Sport, 17 aprile 2025

“Aza Nikolic, un maestro e Lou Dunbar un fenomeno”

Basket: nostra intervista esclusiva con l’ex giocatore della Federale Manuel Raga

LUGANO - Le prime parole sono per il nostro collega Marco Galli, purtroppo deceduto lo scorso anno: “Non sapevo della sua prematura scomparsa. Sono triste, era un amico. Ricordo che mi chiamava spesso e ogni tanto mi faceva anche una intervista”. L’ultima, il messicano la rilasciò proprio al Mattino della Domenica nel 2021 e la firmò il buon Marco. Comunque: l’ex trascinatore dell'Ignis Varese e della Federale ha appena compiuto 81 anni e nei giorni scorsi, grazie ai buoni uffici di Roberto Benigni (ex titolare del mitico Nibbio, ritrovo luganese di sportivi, giornalisti e personaggi improbabili) siamo riusciti a contattarlo: el mejor de todos, come lo chiamavano negli Anni Settanta, vive a Ciudad Victoria, una città dello stato messicano del Tamaulipas, con la moglie Lucila, ex nazionale di pallavolo cubana. “Sto con lei da diversi anni. È un amica preziosa”, ci dice al telefono l’ex idolo di Varese e Federale, che si tiene sempre aggiornato sul basket europeo, in particolare quello italiano. “Sulla pallacanestro ticinese invece non ho molte informazioni. Da tempo non sento più Alessandro Cedraschi, che di solito mi teneva aggiornato”. 



Manuel Raga ha comunque altri contatti in Ticino. Oltre al figlio Manuel junior, anche lui ex giocatore di basket, si tiene stretti alcuni amici che si è fatto nel periodo della sua permanenza sulle rive del Ceresio. “Non ho mai dimenticato quei tempi. Certo, sportivamente non sono comparabili a quelli di Varese ma a livello umano mi hanno dato tantissimo. Non a caso appena posso, torno in Ticino per una bella rimpatriata”, ci dice Raga al telefono.

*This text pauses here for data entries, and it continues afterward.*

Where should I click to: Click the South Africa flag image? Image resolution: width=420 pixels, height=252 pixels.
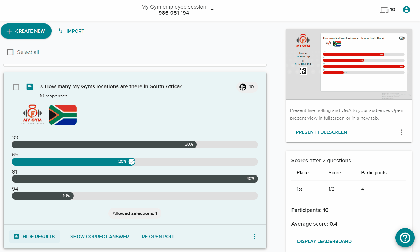(63, 115)
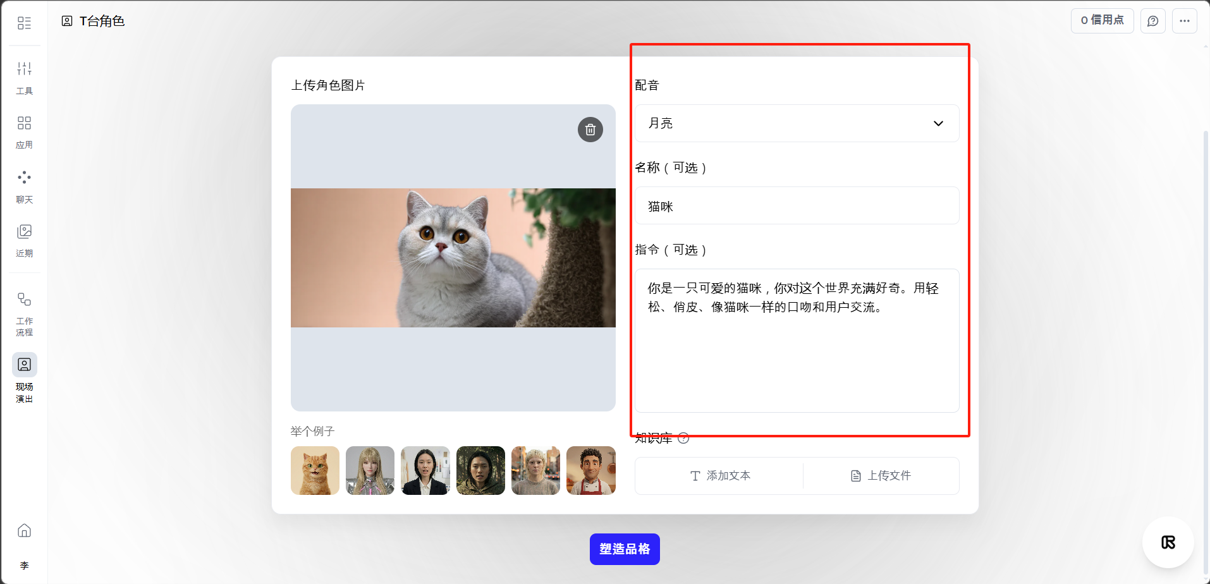The width and height of the screenshot is (1210, 584).
Task: Click the 0 信用点 credits button
Action: [1102, 21]
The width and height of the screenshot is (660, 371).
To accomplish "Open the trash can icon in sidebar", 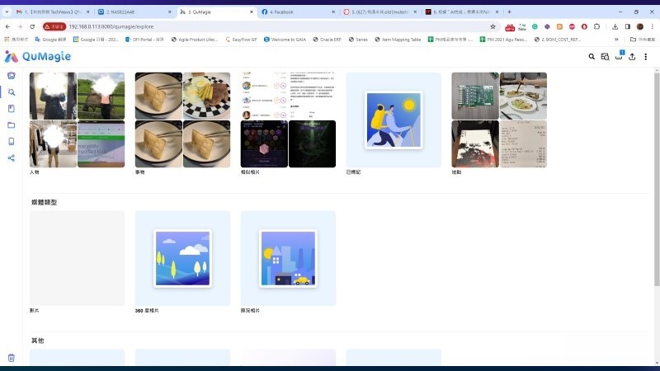I will click(x=12, y=358).
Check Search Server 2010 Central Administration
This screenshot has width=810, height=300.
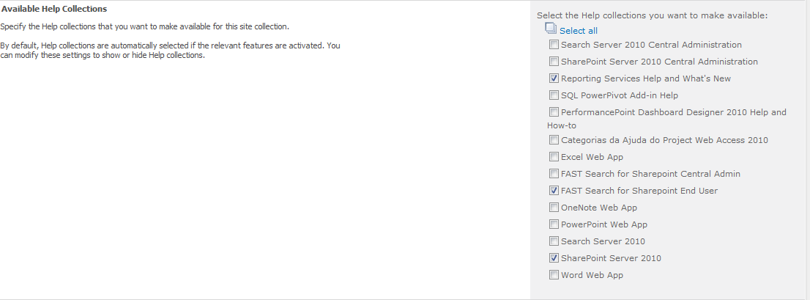coord(554,45)
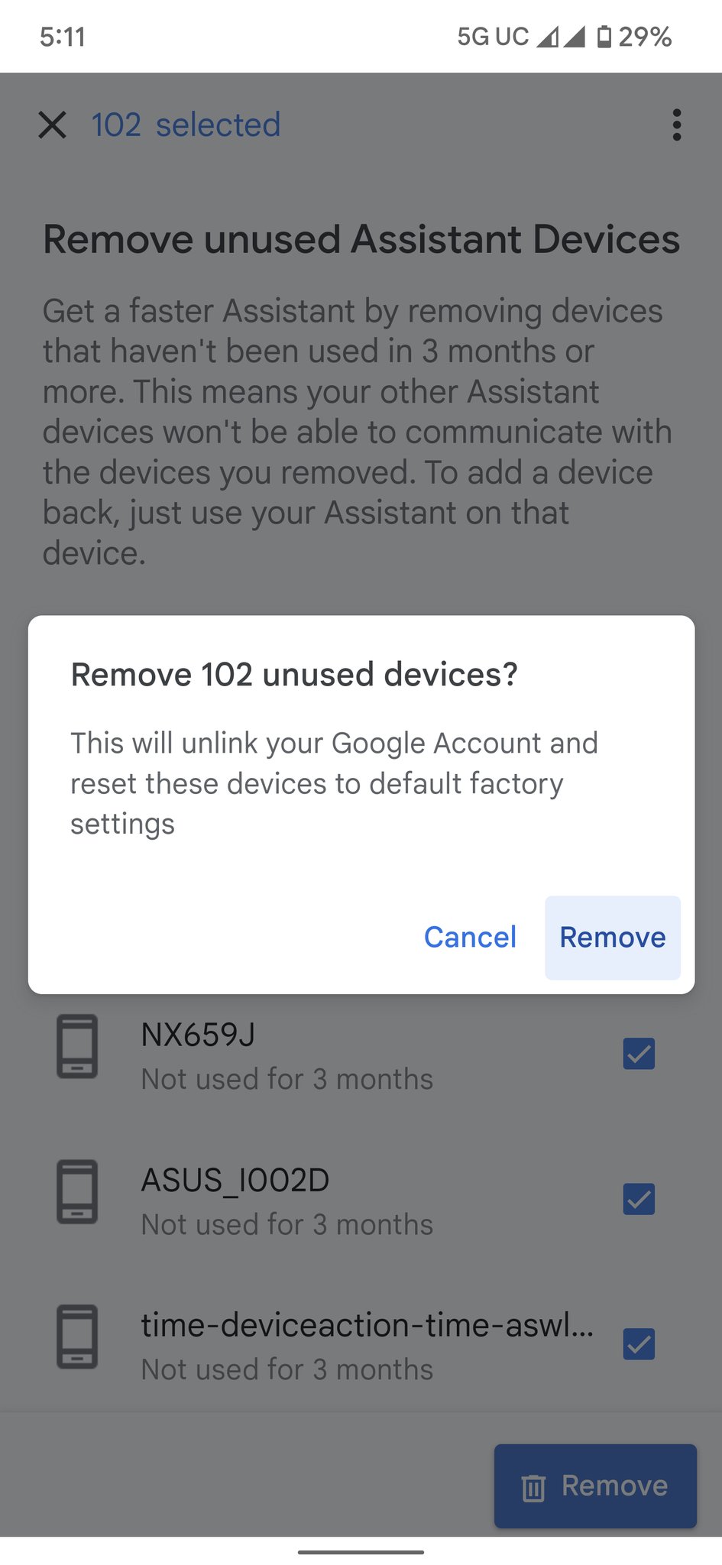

Insomma, Manuel, Lugano è sempre nel suo cuore.
Certamente. Per me è stata una bellissima avventura. E pensare che inizialmente, quando mi proposero di firmare per la Federale, non volevo accettare. In ballo avevo anche una proposta di un club francese. La città ticinese mi ha comunque dato tantissimo dal profilo umano. Ho conosciuto tante persone e con alcune di loro ho fatto amicizia, alcune delle quali sono sopravvissute all'usura del tempo. Ci sono stati momenti difficili, è vero, ma nella vita capita che ogni tanto qualcosa vada storto. Io però non posso lamentarmi. Mantengo vivo i contatti grazie anche a mio figlio Manuel.

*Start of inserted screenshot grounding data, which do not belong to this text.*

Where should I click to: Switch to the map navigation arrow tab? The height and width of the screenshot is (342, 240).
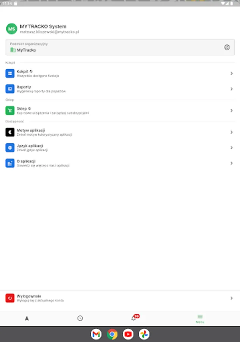27,318
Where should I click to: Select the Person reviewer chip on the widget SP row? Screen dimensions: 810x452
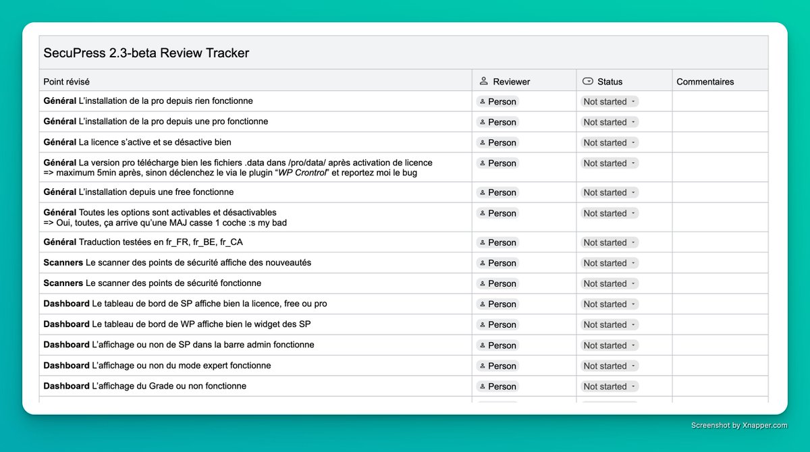coord(497,324)
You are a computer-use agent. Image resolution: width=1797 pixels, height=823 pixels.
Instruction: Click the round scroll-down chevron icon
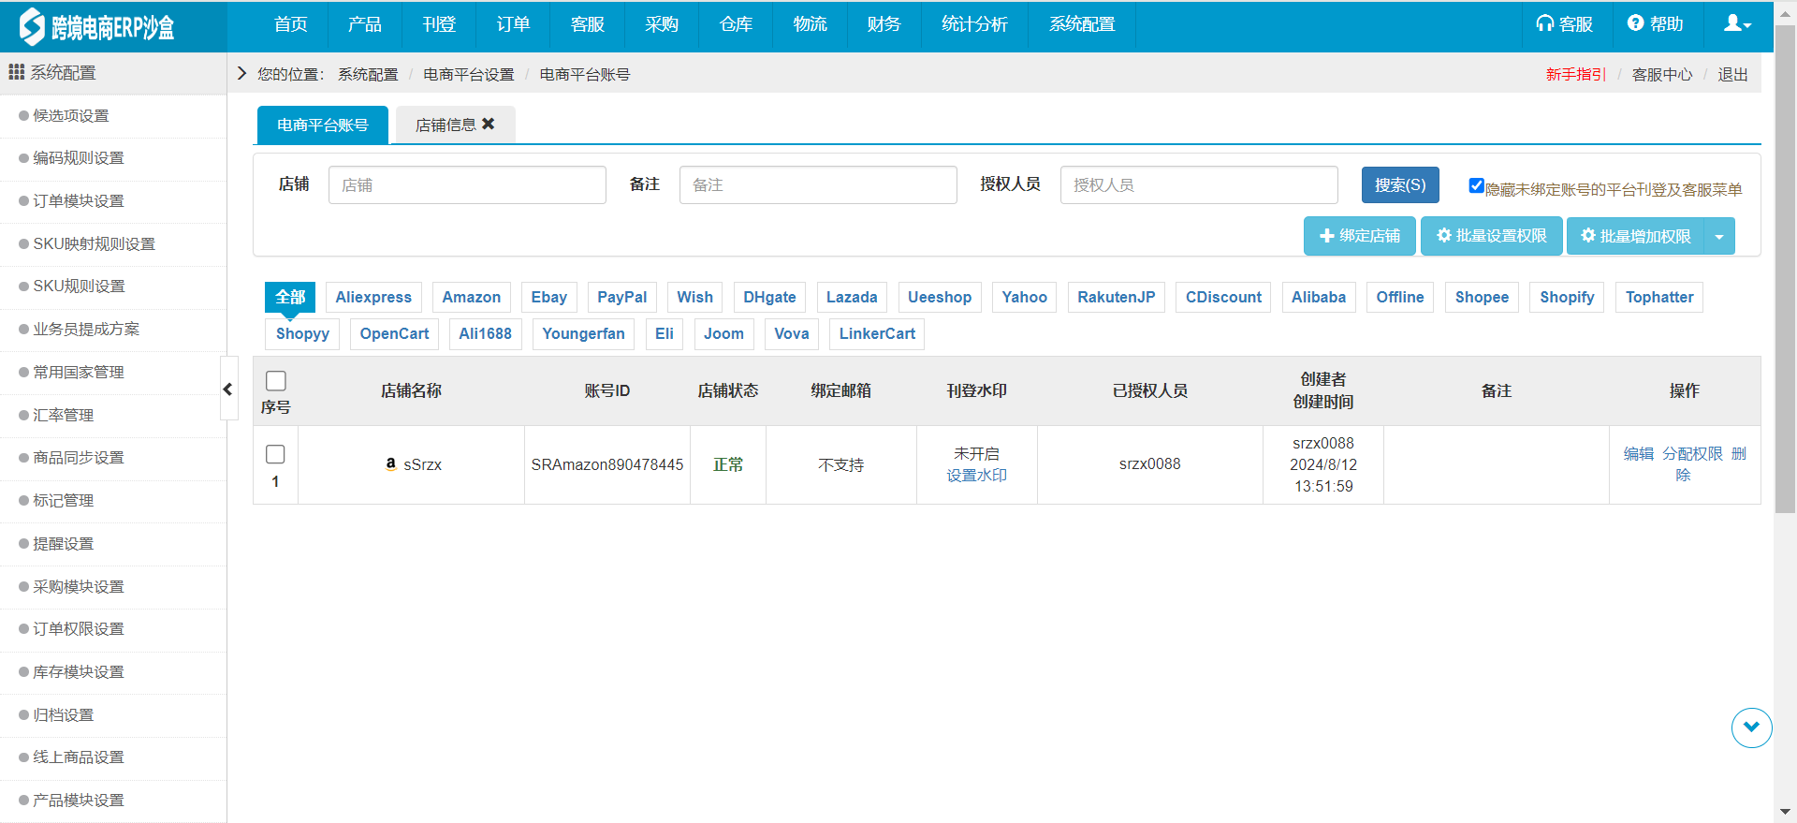click(1751, 727)
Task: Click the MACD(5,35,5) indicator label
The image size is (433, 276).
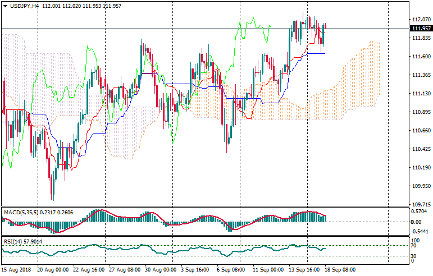Action: tap(22, 213)
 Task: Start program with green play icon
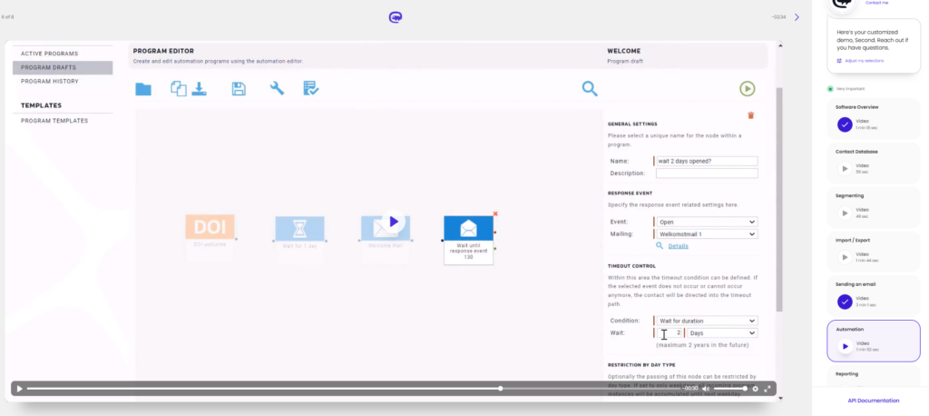748,89
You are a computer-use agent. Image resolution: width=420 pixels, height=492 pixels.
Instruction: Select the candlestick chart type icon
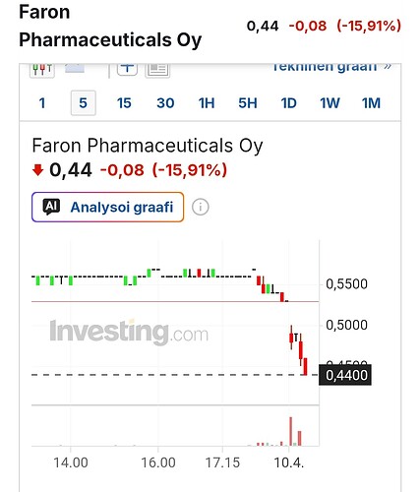[42, 69]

Non solo Lugano, però: a Varese lei rimane un idolo.
Nella società dell'allora presidente Borghi ho conosciuto gloria, fama ed ho guadagnato i primi soldi importanti. E quando sono andato via i tifosi si sono ribellati. In seguito mi hanno fatto anche cittadino onorario. Cosa che non succede tutti i giorni. Però quando sono arrivato in Italia non ero un mister nessuno: con la nazionale del mio paese mi ero messo in evidenza ai Giochi Panamericani e alle Olimpiadi messicane del 1968 . Fu così che il direttore generale varesino Gualco mi mise sotto contratto. Feci la scelta migliore.

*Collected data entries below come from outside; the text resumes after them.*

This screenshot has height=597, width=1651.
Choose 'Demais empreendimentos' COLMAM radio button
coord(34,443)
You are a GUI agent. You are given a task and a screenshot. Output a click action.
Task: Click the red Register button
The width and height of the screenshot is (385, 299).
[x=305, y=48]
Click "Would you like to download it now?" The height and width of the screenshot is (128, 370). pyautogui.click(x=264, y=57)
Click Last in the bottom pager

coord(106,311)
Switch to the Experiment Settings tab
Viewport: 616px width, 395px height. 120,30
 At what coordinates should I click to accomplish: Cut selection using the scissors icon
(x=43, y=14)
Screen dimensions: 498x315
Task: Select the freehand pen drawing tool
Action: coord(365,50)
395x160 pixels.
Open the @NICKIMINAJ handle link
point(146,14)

Con Varese ha scritto la storia.
Tre scudetti, tre coppe nazionali, tre Coppe dei Campioni, due Coppe Intercontinentali e tanti premi individuali. Per me fu un trionfo, in fondo si realizzava un sogno. E quasi venni pure scritturato dalla National Basket Association. Nel 1970, dopo il mio primo anno varesino, venni contattato dal direttore generale degli Atlanta Hawks Marty Blake, ma non se ne fece nulla. Ci volevano un sacco di soldi per riscattare il mio contratto. Allora i club non erano ricchi come oggi. Purtroppo però nel 1973 dovetti lasciare Varese: il coach Aza Nikolic (colui che mi aveva insegnato a stare in campo!) decise di rimpiazzarmi con l'americano Bob Morse. In campionato giocava lui, nelle competizioni internazionali venivamo schierati entrambi. Con Bob formanno una coppia letale. Uno spettacolo. Nel 1974 però decisi di cambiare aria ed approdai alla Federale.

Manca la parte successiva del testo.